> **Stated task**:
Turn the lines of the records from the line with "Task: Click the ZTO logo next to 企业完结" up to and including the line with "Where should I" into a JSON list of strings, one string per line, with blank lines skipped. Leave the pictures out of the answer.
** start Supplied records **
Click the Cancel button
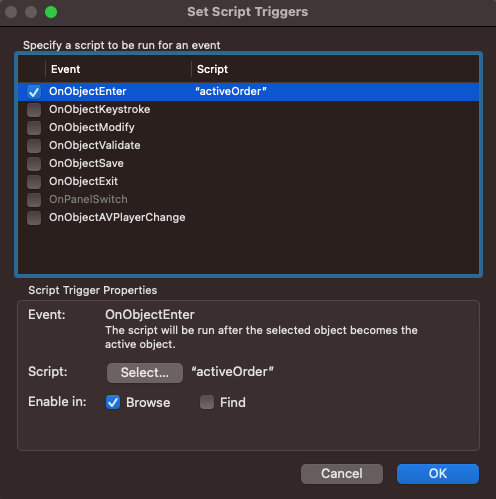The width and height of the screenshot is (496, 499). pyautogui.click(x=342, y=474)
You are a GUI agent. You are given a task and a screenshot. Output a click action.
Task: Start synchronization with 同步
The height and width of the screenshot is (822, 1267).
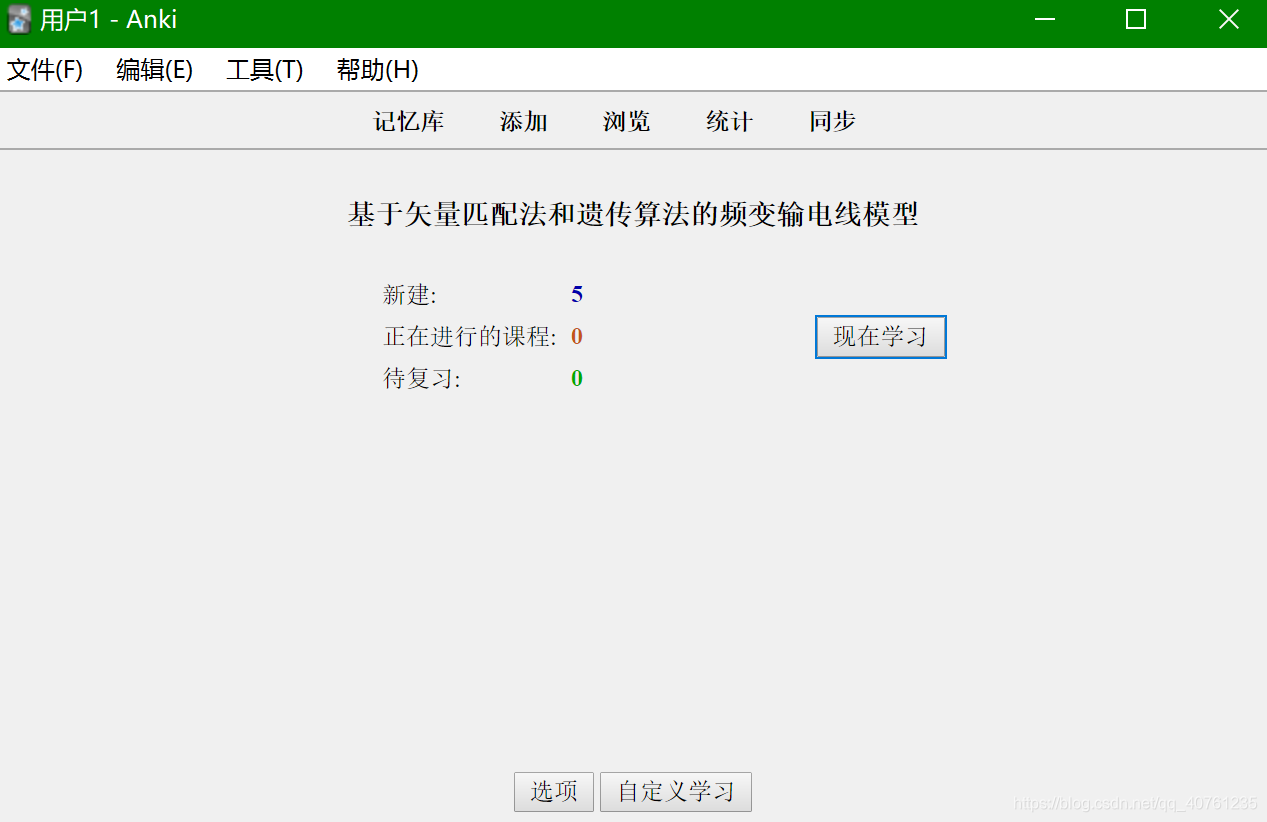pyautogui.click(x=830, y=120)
** end Supplied records **
** start Supplied records **
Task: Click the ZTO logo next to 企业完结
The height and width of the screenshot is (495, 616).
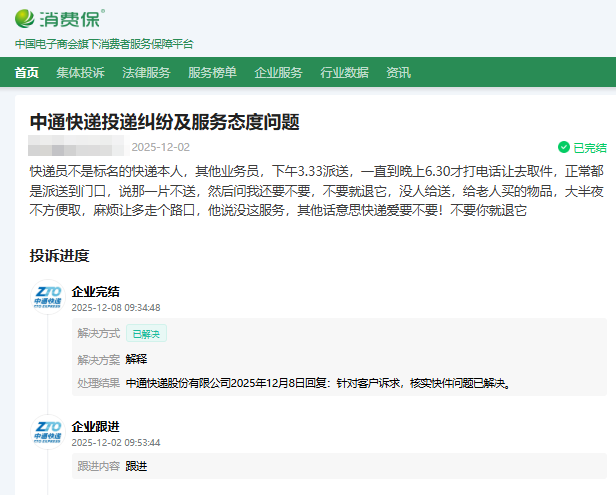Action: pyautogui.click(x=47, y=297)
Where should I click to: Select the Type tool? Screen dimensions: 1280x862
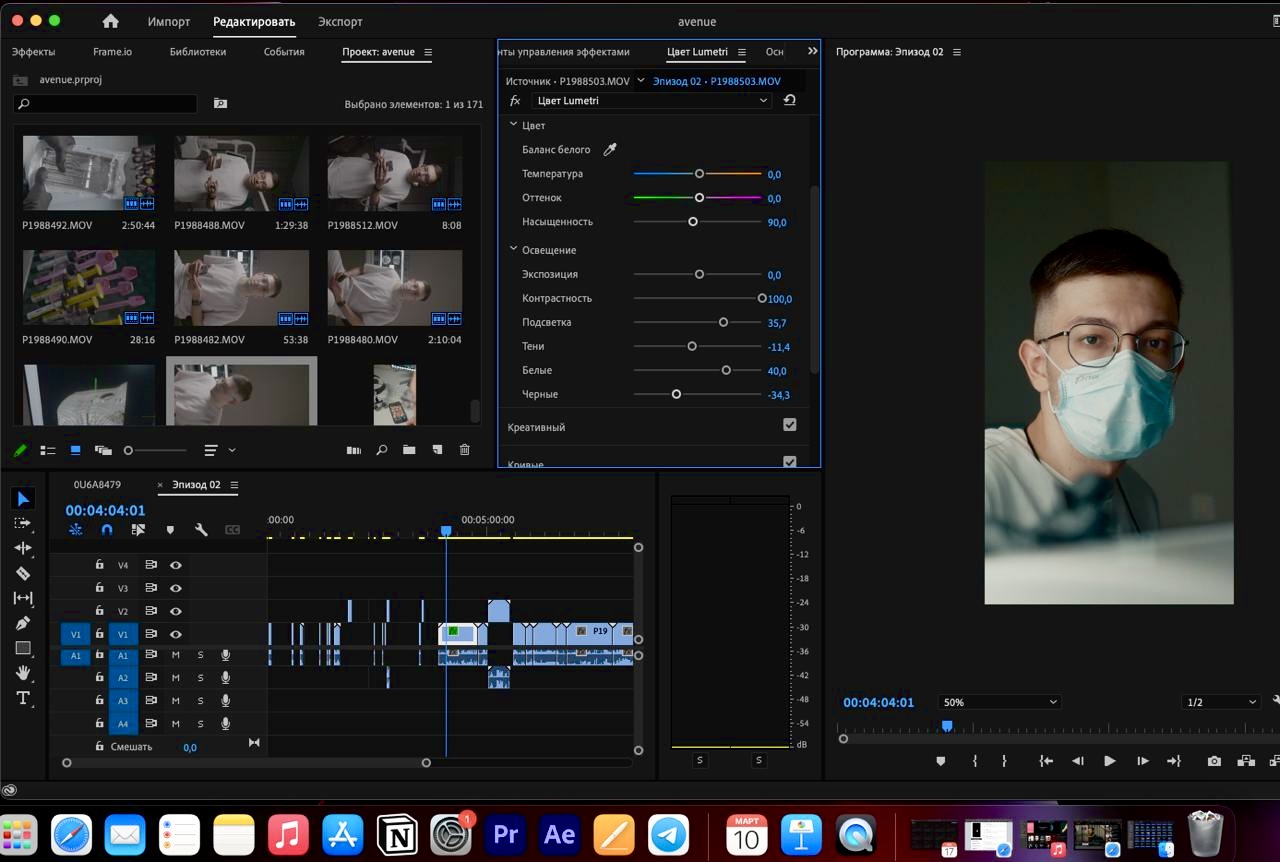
** end Supplied records **
> **Answer below**:
[
  "Task: Click the ZTO logo next to 企业完结",
  "The height and width of the screenshot is (495, 616).",
  "Action: pyautogui.click(x=47, y=297)",
  "Where should I click to: Select the Type tool? Screen dimensions: 1280x862"
]